(Pixel coordinate grounding data)
==*==

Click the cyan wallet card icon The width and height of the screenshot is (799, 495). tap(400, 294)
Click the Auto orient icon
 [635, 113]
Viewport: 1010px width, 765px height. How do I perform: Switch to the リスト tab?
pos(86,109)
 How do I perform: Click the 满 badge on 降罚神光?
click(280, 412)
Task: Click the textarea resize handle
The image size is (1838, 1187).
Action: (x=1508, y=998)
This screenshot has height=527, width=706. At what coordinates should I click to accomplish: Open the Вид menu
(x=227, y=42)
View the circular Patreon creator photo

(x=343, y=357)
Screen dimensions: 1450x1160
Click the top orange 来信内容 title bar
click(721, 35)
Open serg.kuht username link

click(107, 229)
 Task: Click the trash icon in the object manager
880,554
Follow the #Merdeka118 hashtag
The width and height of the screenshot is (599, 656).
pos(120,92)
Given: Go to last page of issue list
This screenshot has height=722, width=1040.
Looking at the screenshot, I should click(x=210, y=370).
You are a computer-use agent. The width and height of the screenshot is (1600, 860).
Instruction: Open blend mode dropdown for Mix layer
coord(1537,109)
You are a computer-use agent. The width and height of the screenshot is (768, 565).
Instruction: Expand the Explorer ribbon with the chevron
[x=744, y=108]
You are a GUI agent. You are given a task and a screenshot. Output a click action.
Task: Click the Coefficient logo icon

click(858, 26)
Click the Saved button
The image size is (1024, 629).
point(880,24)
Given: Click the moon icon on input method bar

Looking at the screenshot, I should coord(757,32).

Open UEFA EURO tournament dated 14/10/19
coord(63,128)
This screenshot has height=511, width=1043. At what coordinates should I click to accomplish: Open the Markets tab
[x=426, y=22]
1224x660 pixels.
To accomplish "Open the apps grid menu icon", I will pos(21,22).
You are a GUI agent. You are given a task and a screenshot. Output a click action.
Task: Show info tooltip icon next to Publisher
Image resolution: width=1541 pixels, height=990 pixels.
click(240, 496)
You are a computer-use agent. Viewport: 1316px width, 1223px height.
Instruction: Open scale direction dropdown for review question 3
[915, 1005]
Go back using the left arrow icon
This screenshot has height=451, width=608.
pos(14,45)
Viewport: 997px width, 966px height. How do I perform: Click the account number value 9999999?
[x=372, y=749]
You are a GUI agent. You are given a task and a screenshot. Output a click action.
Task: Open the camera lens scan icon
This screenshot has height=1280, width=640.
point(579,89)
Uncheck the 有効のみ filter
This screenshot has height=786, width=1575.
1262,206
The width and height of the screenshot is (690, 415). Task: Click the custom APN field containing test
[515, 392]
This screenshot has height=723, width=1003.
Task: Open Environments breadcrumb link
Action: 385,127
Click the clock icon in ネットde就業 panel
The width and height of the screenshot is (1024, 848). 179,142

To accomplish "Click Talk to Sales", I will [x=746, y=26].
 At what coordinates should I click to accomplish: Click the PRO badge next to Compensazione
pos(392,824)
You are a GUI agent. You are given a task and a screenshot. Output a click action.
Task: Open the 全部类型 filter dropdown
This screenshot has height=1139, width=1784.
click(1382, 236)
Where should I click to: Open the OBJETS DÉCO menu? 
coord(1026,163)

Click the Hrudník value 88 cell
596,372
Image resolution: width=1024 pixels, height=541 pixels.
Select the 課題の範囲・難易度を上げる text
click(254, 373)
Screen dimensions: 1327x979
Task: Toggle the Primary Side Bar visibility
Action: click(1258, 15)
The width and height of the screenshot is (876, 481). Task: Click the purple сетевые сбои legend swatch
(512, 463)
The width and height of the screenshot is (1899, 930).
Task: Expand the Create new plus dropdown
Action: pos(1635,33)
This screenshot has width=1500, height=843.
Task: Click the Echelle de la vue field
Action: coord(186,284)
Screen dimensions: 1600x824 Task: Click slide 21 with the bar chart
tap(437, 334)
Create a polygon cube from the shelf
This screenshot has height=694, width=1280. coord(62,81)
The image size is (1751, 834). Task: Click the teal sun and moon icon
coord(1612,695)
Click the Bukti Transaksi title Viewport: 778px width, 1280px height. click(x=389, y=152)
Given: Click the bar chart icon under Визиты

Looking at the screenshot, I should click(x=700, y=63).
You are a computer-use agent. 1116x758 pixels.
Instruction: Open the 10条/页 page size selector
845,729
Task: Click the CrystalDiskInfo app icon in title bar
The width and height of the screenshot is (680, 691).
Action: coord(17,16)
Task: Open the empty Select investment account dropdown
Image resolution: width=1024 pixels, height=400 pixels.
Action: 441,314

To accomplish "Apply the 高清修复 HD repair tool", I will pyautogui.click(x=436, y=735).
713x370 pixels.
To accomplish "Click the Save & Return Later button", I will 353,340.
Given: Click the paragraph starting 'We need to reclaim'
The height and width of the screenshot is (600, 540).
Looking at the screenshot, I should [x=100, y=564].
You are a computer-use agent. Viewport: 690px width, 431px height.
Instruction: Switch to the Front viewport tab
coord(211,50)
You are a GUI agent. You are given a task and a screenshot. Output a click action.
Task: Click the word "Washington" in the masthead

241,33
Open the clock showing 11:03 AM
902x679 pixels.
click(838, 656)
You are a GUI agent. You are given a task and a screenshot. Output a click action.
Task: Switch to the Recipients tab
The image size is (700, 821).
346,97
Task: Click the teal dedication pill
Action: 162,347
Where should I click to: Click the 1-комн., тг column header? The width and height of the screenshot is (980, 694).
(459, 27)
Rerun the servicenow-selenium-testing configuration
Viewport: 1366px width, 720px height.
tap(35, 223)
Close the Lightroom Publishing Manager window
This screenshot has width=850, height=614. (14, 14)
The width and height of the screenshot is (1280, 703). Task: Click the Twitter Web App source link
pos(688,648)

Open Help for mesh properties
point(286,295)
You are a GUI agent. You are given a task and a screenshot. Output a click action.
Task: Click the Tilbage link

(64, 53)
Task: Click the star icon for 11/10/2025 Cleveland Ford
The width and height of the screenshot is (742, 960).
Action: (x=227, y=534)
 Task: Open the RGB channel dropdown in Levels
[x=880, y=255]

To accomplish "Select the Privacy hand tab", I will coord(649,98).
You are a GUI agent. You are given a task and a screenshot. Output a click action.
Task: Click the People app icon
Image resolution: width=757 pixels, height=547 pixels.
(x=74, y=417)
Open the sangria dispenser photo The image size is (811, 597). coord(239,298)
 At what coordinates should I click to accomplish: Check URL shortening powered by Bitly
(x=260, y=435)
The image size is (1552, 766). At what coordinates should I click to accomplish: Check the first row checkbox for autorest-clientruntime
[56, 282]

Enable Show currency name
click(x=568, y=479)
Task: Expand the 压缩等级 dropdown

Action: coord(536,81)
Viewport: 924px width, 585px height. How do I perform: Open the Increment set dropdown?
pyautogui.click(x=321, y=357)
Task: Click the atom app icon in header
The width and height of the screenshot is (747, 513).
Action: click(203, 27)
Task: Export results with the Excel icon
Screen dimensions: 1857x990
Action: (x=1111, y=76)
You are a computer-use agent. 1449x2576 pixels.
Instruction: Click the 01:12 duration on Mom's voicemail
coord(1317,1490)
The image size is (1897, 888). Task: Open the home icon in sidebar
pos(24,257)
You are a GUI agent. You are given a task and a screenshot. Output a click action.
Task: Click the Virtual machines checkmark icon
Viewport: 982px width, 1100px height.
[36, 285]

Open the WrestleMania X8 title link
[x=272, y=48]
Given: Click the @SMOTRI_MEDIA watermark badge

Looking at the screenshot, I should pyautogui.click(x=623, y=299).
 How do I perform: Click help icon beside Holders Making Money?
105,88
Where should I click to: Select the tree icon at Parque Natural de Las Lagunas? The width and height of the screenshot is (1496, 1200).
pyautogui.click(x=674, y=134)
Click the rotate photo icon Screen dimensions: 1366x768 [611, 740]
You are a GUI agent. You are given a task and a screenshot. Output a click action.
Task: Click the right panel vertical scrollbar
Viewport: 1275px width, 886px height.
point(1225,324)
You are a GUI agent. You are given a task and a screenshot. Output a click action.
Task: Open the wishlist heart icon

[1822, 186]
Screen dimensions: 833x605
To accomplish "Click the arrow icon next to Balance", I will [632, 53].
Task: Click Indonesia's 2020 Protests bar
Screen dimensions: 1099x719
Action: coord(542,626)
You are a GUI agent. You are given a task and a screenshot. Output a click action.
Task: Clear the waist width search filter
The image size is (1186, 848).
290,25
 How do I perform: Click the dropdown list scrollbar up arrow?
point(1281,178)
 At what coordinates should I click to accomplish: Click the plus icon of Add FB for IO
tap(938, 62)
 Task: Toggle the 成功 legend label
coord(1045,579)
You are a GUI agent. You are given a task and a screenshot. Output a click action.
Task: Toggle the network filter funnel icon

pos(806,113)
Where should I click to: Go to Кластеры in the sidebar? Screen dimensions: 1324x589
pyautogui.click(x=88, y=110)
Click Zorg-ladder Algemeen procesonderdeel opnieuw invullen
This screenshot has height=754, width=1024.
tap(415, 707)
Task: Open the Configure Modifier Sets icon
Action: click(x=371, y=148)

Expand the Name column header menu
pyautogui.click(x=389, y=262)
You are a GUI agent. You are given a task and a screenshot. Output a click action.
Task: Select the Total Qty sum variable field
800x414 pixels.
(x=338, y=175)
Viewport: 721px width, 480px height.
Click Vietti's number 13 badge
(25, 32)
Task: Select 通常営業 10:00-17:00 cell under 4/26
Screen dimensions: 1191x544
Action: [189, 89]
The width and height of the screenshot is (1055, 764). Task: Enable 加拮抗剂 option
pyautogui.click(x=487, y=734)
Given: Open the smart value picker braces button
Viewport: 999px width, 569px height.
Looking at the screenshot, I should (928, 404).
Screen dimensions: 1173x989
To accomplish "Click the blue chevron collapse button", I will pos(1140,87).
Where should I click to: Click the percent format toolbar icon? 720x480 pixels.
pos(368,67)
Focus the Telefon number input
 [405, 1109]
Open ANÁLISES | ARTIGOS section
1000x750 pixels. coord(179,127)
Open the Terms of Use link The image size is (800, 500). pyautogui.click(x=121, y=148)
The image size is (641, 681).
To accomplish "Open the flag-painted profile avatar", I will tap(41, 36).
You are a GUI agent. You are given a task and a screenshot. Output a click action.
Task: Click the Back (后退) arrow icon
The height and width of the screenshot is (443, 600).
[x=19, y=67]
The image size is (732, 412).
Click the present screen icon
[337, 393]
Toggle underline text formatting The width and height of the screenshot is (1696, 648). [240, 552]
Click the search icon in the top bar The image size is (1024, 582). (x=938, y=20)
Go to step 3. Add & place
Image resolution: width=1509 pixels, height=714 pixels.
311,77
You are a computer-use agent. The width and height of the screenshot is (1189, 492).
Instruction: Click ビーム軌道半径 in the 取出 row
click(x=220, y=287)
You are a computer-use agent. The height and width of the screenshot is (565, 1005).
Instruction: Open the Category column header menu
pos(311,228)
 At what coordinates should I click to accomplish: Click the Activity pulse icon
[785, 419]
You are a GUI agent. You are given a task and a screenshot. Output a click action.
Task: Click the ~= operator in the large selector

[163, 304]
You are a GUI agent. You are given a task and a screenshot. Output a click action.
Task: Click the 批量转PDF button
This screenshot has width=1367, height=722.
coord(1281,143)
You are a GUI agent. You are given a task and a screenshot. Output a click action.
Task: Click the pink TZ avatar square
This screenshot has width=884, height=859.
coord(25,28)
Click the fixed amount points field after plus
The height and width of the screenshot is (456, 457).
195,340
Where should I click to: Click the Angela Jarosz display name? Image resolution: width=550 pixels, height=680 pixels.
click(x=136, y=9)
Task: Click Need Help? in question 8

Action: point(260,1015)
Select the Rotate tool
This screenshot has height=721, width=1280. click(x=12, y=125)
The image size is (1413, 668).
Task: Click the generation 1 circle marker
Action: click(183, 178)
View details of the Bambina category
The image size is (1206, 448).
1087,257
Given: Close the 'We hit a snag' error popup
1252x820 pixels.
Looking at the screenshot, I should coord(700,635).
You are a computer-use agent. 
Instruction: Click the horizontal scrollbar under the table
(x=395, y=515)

==*==

## What is expected
Please make your reply exactly the lines from the one containing "Task: Click Need Help? in question 8" through the end of the entries above, and nothing more.

## Finished task
Task: Click Need Help? in question 8

Action: point(260,1015)
Select the Rotate tool
This screenshot has height=721, width=1280. click(x=12, y=125)
The image size is (1413, 668).
Task: Click the generation 1 circle marker
Action: click(183, 178)
View details of the Bambina category
The image size is (1206, 448).
1087,257
Given: Close the 'We hit a snag' error popup
1252x820 pixels.
Looking at the screenshot, I should coord(700,635).
You are a computer-use agent. 
Instruction: Click the horizontal scrollbar under the table
(x=395, y=515)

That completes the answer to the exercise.